Ulman’s handle on her characters and world allows her to explore some rich thematic terrain. If in Dark Waters, Mark Ruffalo’s crusading environmental attorney is disciplined throughout his crusade for justice by corporate power and the coercive reality of unpaid bills, Magic Farm’s would-be journalists respond to a more diffuse, arguably subtler series of dictates. There’s a case to be made for Magic Farm as one of the first foundational texts of the clout-chaser, pivot-to-video era. You don’t go after DuPont because they employ everybody in town; you don’t report on multinational agribusiness poisoning Argentinian villages because that thumbnail just doesn’t fucking scale. Are any of the cancer-stricken locals alleviating the weight of their collective grief through ayahuasca? Now, that’s a story.

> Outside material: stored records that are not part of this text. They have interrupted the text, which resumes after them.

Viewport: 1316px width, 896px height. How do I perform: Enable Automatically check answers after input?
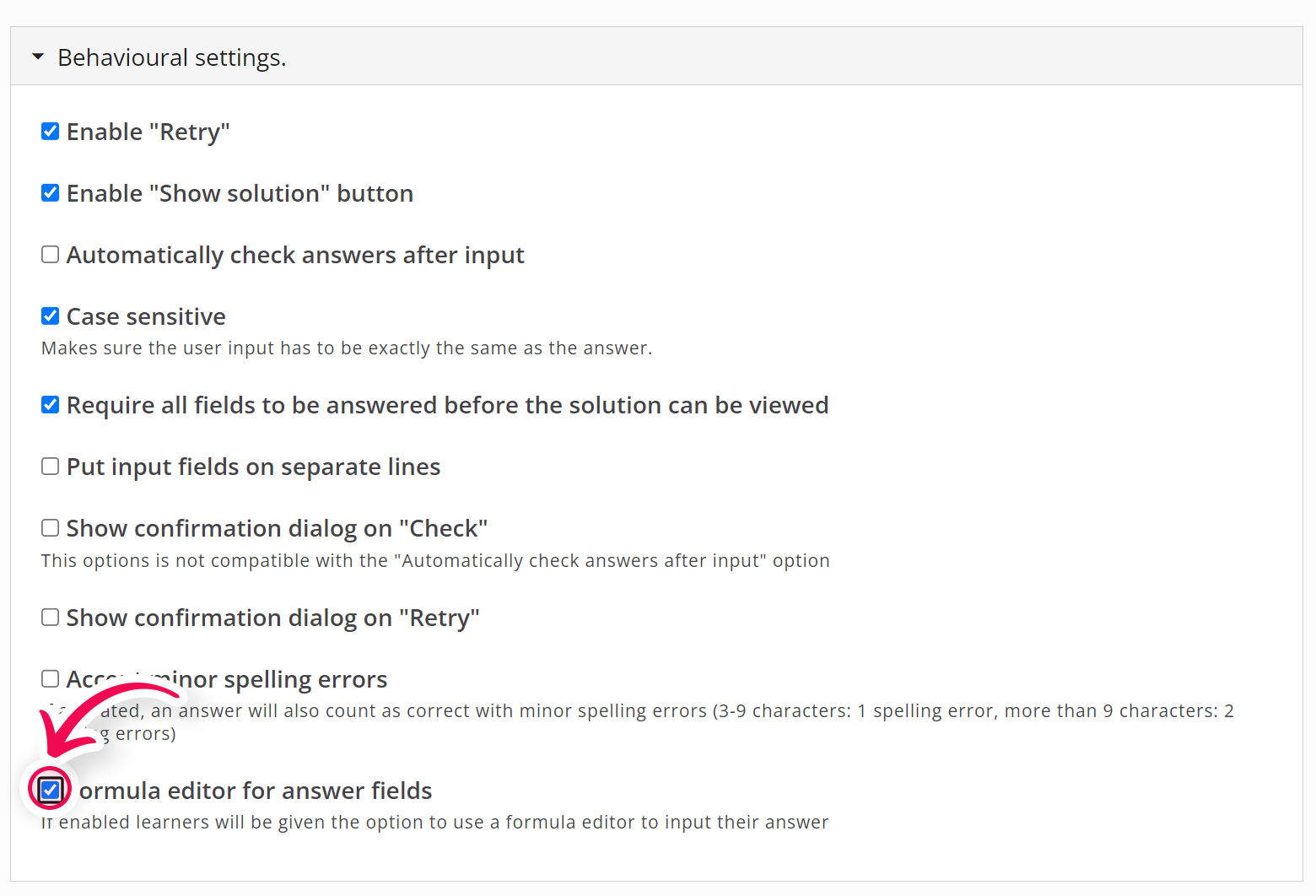coord(51,254)
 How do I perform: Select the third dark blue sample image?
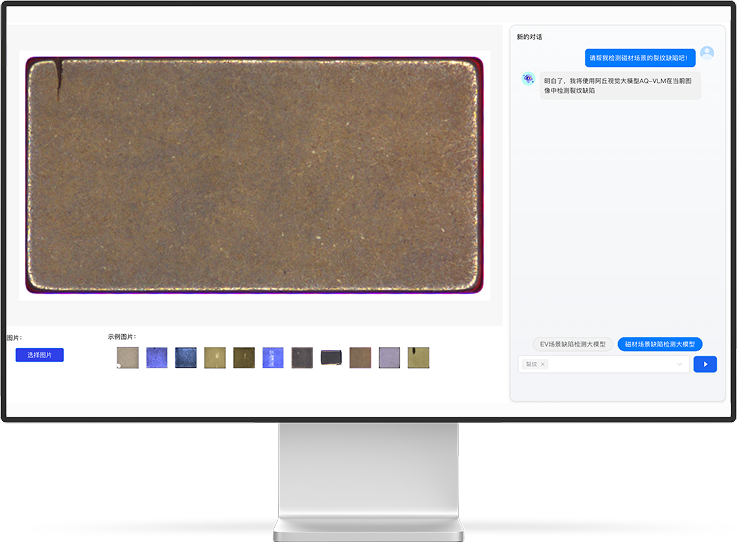coord(186,357)
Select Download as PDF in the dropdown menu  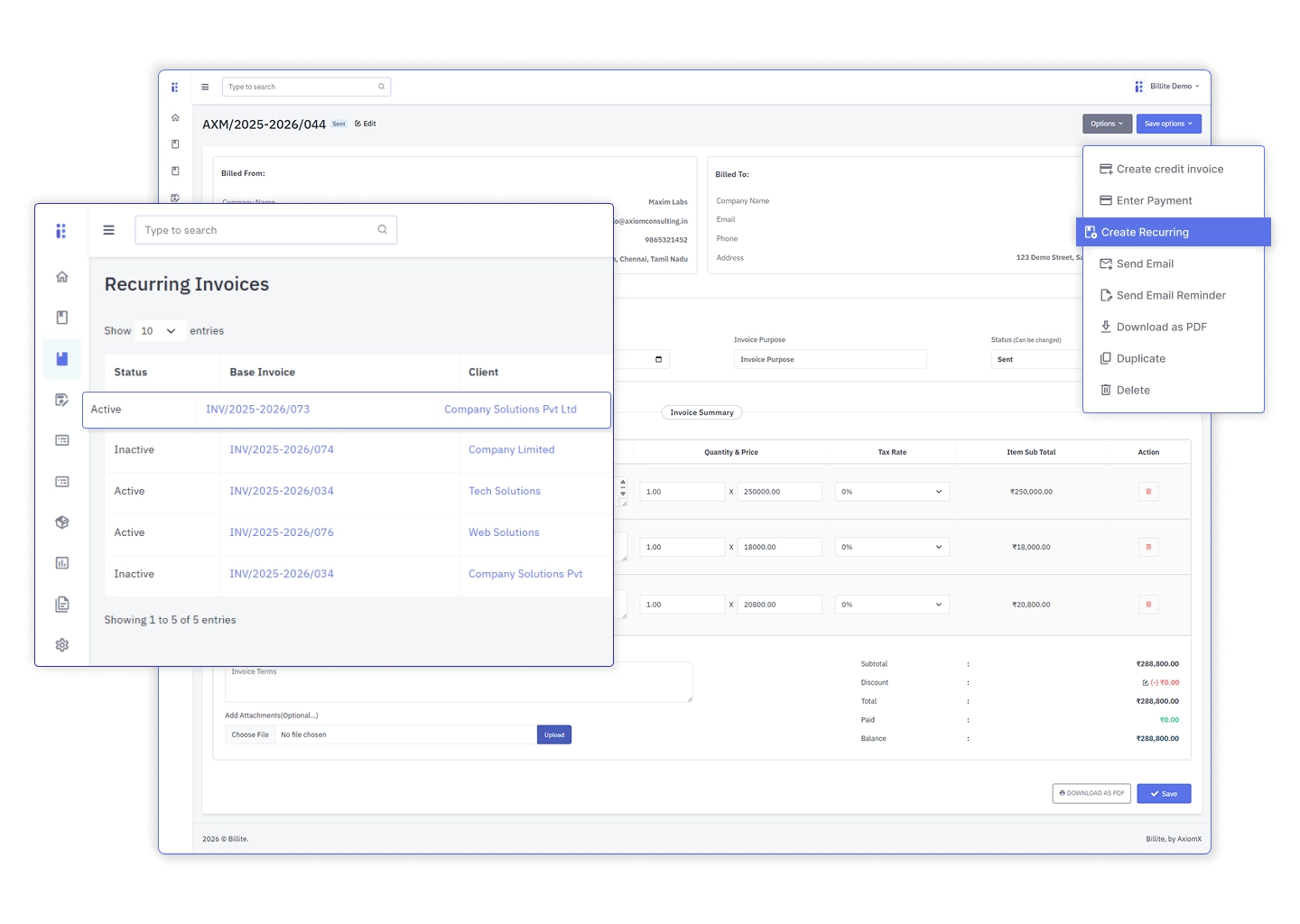click(1161, 326)
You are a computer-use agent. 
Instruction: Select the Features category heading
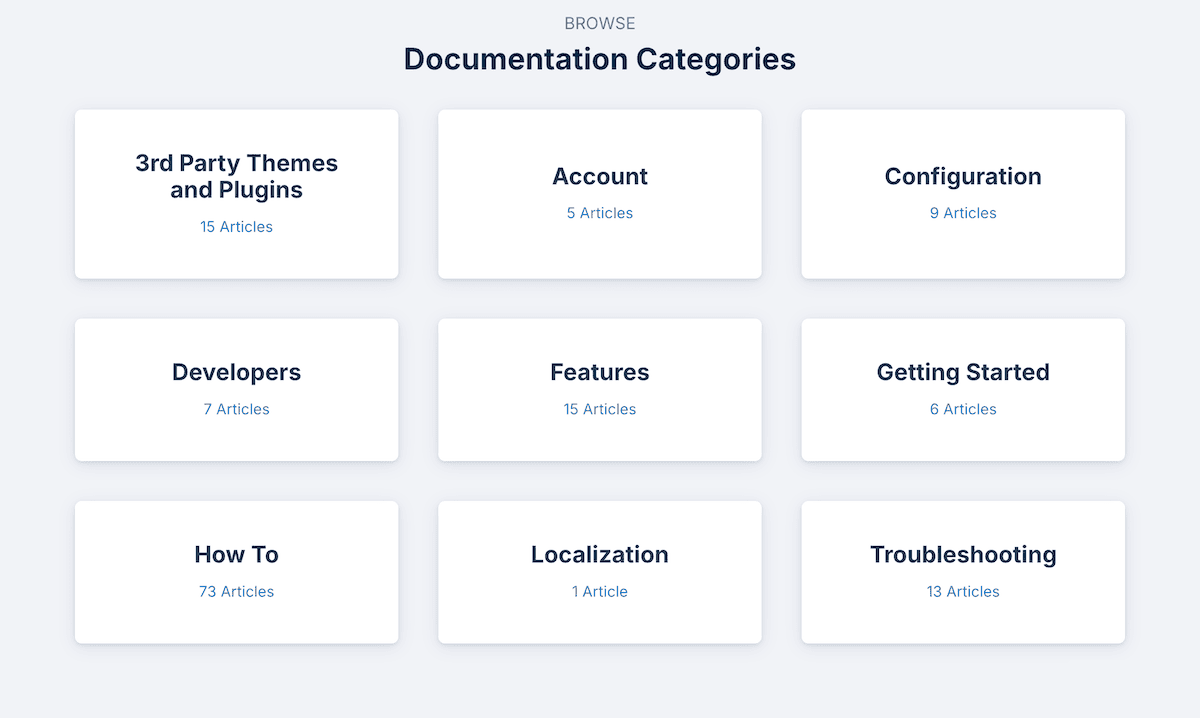pos(600,372)
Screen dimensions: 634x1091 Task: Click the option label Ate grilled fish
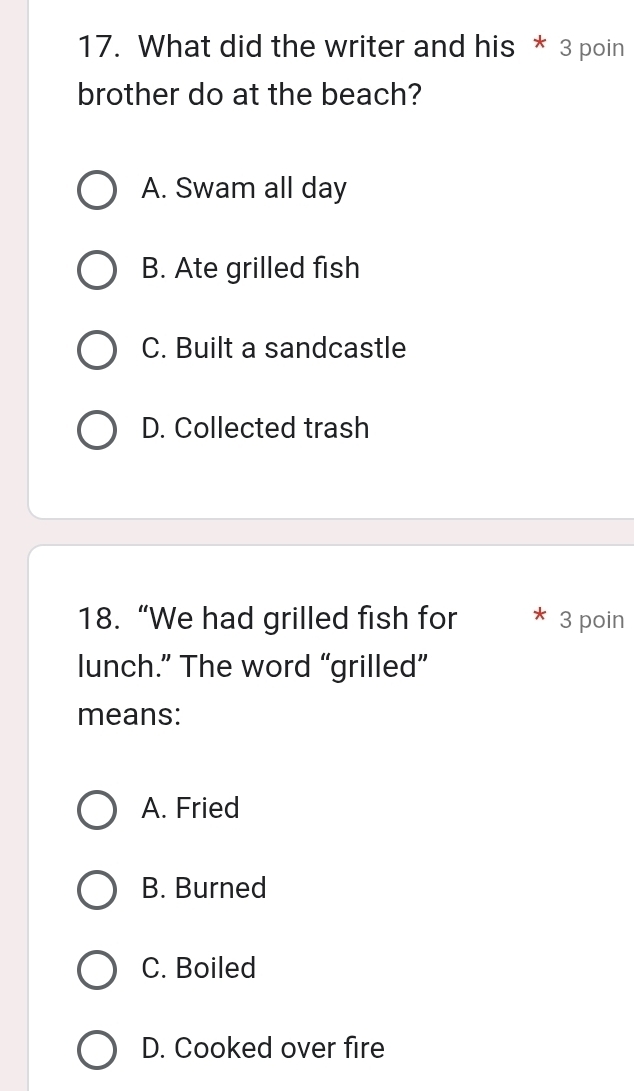pyautogui.click(x=248, y=268)

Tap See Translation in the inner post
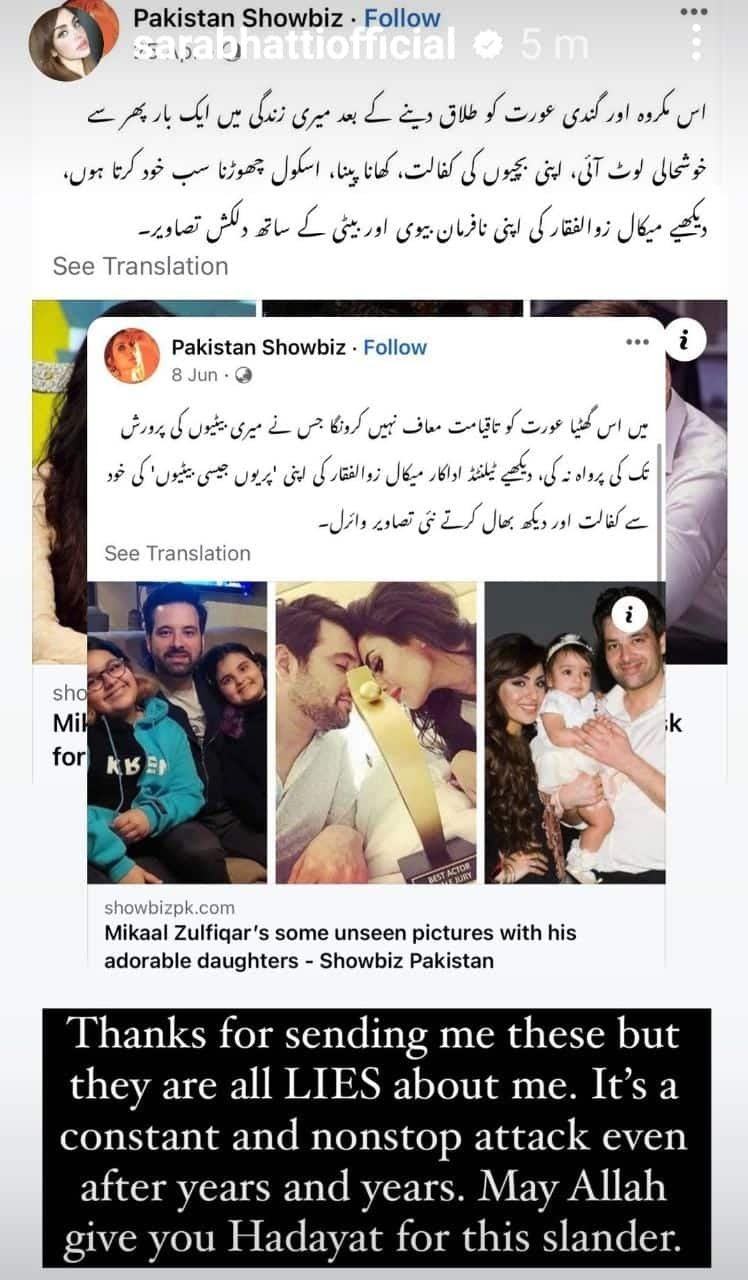tap(177, 553)
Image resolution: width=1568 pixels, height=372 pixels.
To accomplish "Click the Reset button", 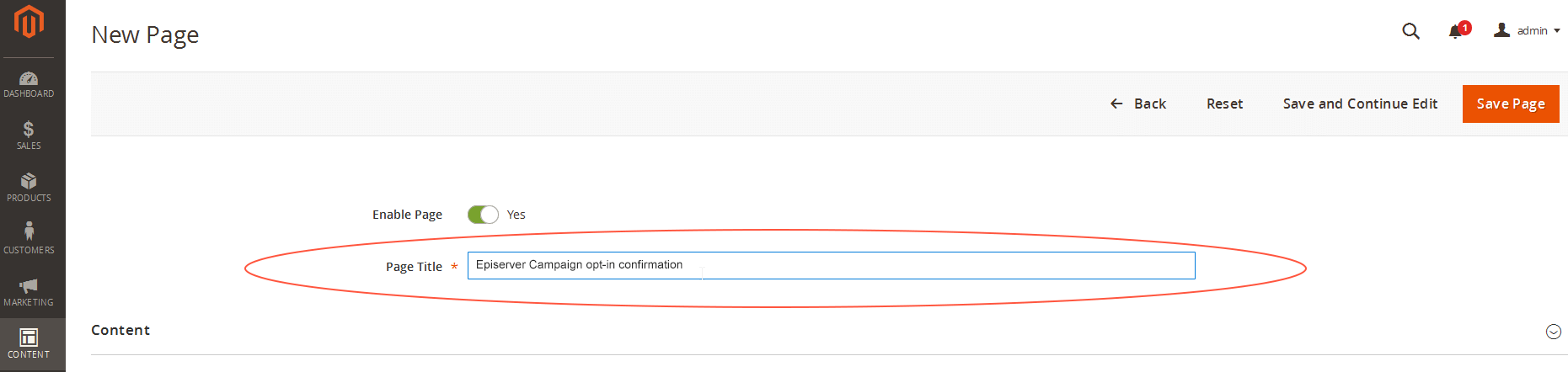I will (1224, 104).
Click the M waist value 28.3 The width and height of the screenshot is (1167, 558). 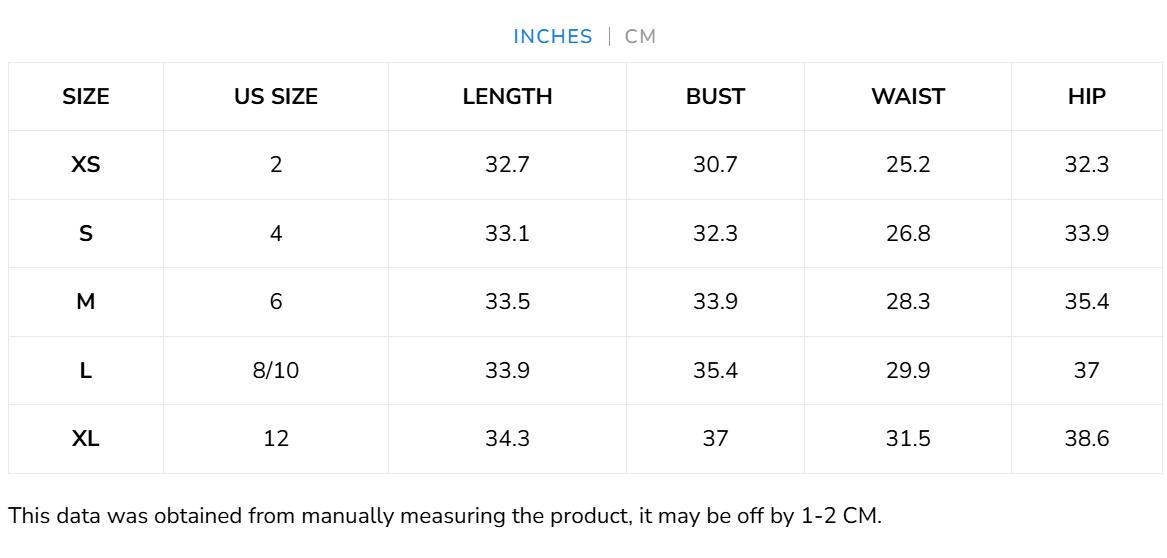pyautogui.click(x=908, y=302)
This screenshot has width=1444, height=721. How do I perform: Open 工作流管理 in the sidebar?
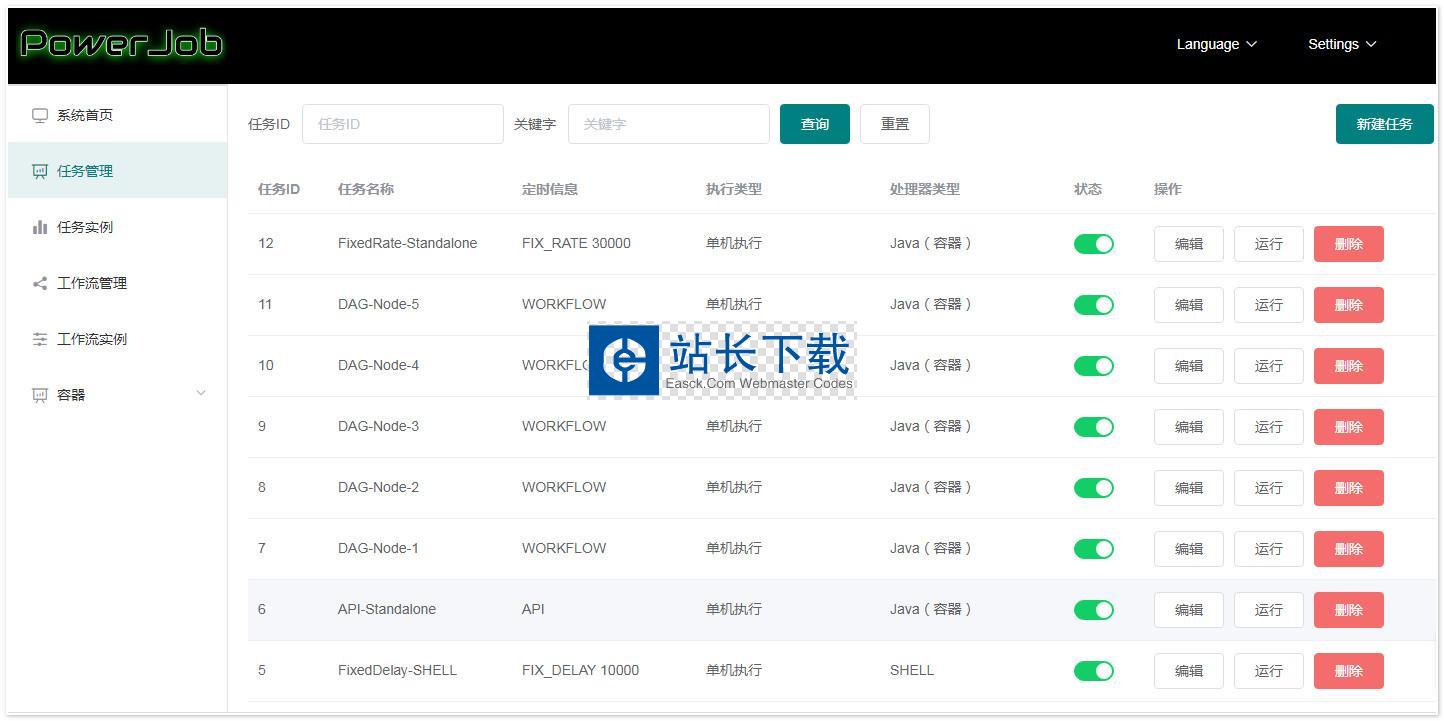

It’s a smart point that she doesn’t berate you with. Medium, message, right? Blunter yet: the whole “character goes looking for one thing and finds something else altogether” arc may no longer apply to a generation too busy scrolling their phones to look up and see the second thing in the first place. Do with that what you will—the film isn’t homework, and President Trump has issued a 100% tariff on ‘phone bad’ pieces after reading all of your Substacks.
Point being: it’s not often that New Orleans gets movies like this, ironically enough at the same venue that, two weeks prior, hosted an electric performance from ‘punk cumbia’ group Son Rompe Pera (merch line trucker hats: “Cumbia is the New Punk”). There’s something there about the continuity between a film that positions cumbia as a sort of music that the misplaced hipsters can’t quite get (“is there a way to make this sound less like a…duck?” asks a frustrated Apollonio) and a cumbia performance made specifically legible to hipsters…but that’s for another day. I’ll leave my praise for a restrained film restrained in kind.